| LISTED ENTRIES |

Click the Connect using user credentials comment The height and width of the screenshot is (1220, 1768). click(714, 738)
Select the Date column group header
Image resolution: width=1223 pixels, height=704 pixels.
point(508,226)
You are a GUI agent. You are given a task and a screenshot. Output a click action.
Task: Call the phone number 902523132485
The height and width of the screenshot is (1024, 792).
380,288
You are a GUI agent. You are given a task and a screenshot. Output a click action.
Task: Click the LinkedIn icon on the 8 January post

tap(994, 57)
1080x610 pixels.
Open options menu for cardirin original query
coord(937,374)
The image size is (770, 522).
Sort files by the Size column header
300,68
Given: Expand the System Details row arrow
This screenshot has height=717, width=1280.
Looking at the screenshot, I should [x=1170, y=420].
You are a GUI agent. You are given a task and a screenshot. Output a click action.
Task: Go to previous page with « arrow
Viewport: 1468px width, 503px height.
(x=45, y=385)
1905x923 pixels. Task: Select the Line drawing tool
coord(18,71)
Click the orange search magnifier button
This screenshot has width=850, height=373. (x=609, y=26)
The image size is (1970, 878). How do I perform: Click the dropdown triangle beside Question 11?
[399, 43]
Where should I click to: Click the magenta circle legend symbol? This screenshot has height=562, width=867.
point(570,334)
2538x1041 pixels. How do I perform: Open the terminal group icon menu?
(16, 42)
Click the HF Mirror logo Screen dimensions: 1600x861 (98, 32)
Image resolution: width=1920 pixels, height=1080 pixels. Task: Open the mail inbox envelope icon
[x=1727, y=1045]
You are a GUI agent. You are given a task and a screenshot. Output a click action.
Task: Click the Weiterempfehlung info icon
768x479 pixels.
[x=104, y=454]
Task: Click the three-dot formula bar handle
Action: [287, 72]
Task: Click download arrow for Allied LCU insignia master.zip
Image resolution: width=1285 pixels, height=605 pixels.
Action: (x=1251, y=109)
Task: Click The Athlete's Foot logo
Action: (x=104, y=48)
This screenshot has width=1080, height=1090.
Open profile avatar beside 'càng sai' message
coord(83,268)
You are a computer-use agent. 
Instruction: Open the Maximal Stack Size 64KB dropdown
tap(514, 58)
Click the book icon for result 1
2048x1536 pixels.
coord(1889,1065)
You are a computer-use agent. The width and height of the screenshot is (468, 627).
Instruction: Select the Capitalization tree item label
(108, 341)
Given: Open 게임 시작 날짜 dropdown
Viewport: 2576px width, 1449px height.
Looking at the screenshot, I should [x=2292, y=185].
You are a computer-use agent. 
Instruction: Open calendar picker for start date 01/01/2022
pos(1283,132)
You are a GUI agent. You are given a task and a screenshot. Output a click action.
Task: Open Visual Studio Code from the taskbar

| EXERCISE |
Reproduce the records above, swapping "GUI agent" for "interface agent" everywhere it occurs and leaving everything else unchanged.

| THE RESPONSE |
Click the Connect using user credentials comment The height and width of the screenshot is (1220, 1768). click(714, 738)
Select the Date column group header
Image resolution: width=1223 pixels, height=704 pixels.
point(508,226)
You are a interface agent. You are given a task and a screenshot. Output a click action.
Task: Call the phone number 902523132485
The height and width of the screenshot is (1024, 792).
380,288
You are a interface agent. You are given a task and a screenshot. Output a click action.
Task: Click the LinkedIn icon on the 8 January post

tap(994, 57)
1080x610 pixels.
Open options menu for cardirin original query
coord(937,374)
The image size is (770, 522).
Sort files by the Size column header
300,68
Given: Expand the System Details row arrow
This screenshot has height=717, width=1280.
Looking at the screenshot, I should [x=1170, y=420].
You are a interface agent. You are given a task and a screenshot. Output a click action.
Task: Go to previous page with « arrow
Viewport: 1468px width, 503px height.
(x=45, y=385)
1905x923 pixels. Task: Select the Line drawing tool
coord(18,71)
Click the orange search magnifier button
This screenshot has width=850, height=373. (x=609, y=26)
The image size is (1970, 878). How do I perform: Click the dropdown triangle beside Question 11?
[399, 43]
Where should I click to: Click the magenta circle legend symbol? This screenshot has height=562, width=867.
point(570,334)
2538x1041 pixels. How do I perform: Open the terminal group icon menu?
(16, 42)
Click the HF Mirror logo Screen dimensions: 1600x861 (98, 32)
Image resolution: width=1920 pixels, height=1080 pixels. Task: Open the mail inbox envelope icon
[x=1727, y=1045]
You are a interface agent. You are given a task and a screenshot. Output a click action.
Task: Click the Weiterempfehlung info icon
768x479 pixels.
[x=104, y=454]
Task: Click the three-dot formula bar handle
Action: [287, 72]
Task: Click download arrow for Allied LCU insignia master.zip
Image resolution: width=1285 pixels, height=605 pixels.
Action: (x=1251, y=109)
Task: Click The Athlete's Foot logo
Action: (x=104, y=48)
This screenshot has width=1080, height=1090.
Open profile avatar beside 'càng sai' message
coord(83,268)
You are a computer-use agent. 
Instruction: Open the Maximal Stack Size 64KB dropdown
tap(514, 58)
Click the book icon for result 1
2048x1536 pixels.
coord(1889,1065)
You are a computer-use agent. The width and height of the screenshot is (468, 627).
Instruction: Select the Capitalization tree item label
(108, 341)
Given: Open 게임 시작 날짜 dropdown
Viewport: 2576px width, 1449px height.
Looking at the screenshot, I should [x=2292, y=185].
You are a computer-use agent. 
Instruction: Open calendar picker for start date 01/01/2022
pos(1283,132)
You are a interface agent. You are given a task and a screenshot. Output a click action.
Task: Open Visual Studio Code from the taskbar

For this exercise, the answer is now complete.